**EXTRACT**
#####

Member of the Tennessee Senate from the 26th district
- Incumbent
- Assumed office January 12, 2021
- Preceded by: Dolores Gresham

Member of the Tennessee House of Representatives from the 80th district
- In office January 8, 1991 – January 9, 2001
- Preceded by: Robert S. Stallings
- Succeeded by: Johnny Shaw

Personal details
- Born: Page Blakeslee Walley March 2, 1957 (age 69) Chattanooga, Tennessee, U.S.
- Party: Republican
- Spouse: Terry McVay ​(m. 1985)​
- Children: 3
- Education: Davidson College (AB) University of Georgia (MS, PhD)
- Website: Senate website

= Page Walley =

American politician

Page Blakeslee Walley (born March 2, 1957) is a psychologist, businessman, Baptist minister and Republican politician from Bolivar, Tennessee.

== Background ==
Walley was born March 2, 1957, in Chattanooga and grew up in La Grange. He received a bachelor's degree in psychology from Davidson College and his master's and doctorate degrees in clinical psychology from the University of Georgia. He married the former Teresa Anne McVay in Miami on June 21, 1985.

== Public life ==
Walley served in the Tennessee House of Representatives from 1991 to 2000 (the 97th, 98th, 99th, 100th and 101st General Assemblies). He began his term in the House by defeating incumbent Democrat Robert S. Stallings by 220 votes. He left the House in 2000, becoming Commissioner of the Tennessee Department of Children's Services (which he had helped create), and was succeeded by Democrat Johnny Shaw (also a psychologist, businessman, and Baptist minister). He left Tennessee in 2003 to head the Alabama Department of Children’s Affairs. He served as Commissioner of the Alabama Department of Human Resources from 2004-2008.

== Back to Tennessee ==
Returning to Tennessee, he settled in Bolivar (near La Grange) and went back into practice as a clinical psychologist and public speaker. He also served on the city council and as Vice Mayor of Bolivar. He was elected in 2020 to represent the 26th District of the Tennessee State Senate, succeeding fellow Republican Dolores Gresham (who did not seek re-election). Walley defeated Jai Templeton in the Republican primary for District 26 on August 6, 2020, with 13,076 votes to 11,543 for Templeton. In the November general election, he won with 62,701 votes to 19,918 for Democratic nominee Civil Miller-Watkins.

#####

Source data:
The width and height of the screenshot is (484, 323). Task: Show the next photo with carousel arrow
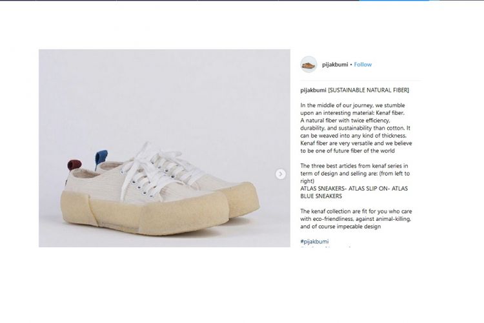(280, 174)
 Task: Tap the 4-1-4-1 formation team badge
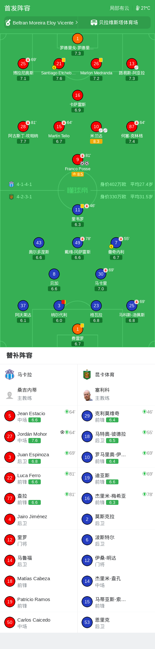tap(11, 184)
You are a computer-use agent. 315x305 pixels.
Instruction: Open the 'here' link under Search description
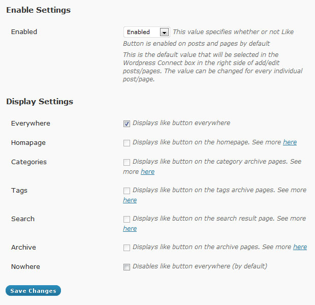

#####

**TASK A**
In the Page Walley article, change "Miami" to "Atlanta" and write out the passage from "American politician" to "June 21, 1985.".
**TASK B**
Answer these questions from the Page Walley article:
(i) By how many votes did Walley defeat Robert S. Stallings?
(ii) Which Alabama department did Walley lead as Commissioner from 2004 to 2008?
(iii) How many votes did Civil Miller-Watkins receive in the November general election?
None of the source data is needed here.

**YOUR SOLUTION A**
American politician

Page Blakeslee Walley (born March 2, 1957) is a psychologist, businessman, Baptist minister and Republican politician from Bolivar, Tennessee.

== Background ==
Walley was born March 2, 1957, in Chattanooga and grew up in La Grange. He received a bachelor's degree in psychology from Davidson College and his master's and doctorate degrees in clinical psychology from the University of Georgia. He married the former Teresa Anne McVay in Atlanta on June 21, 1985.

**YOUR SOLUTION B**
(i) 220 votes
(ii) The Alabama Department of Human Resources
(iii) 19,918 votes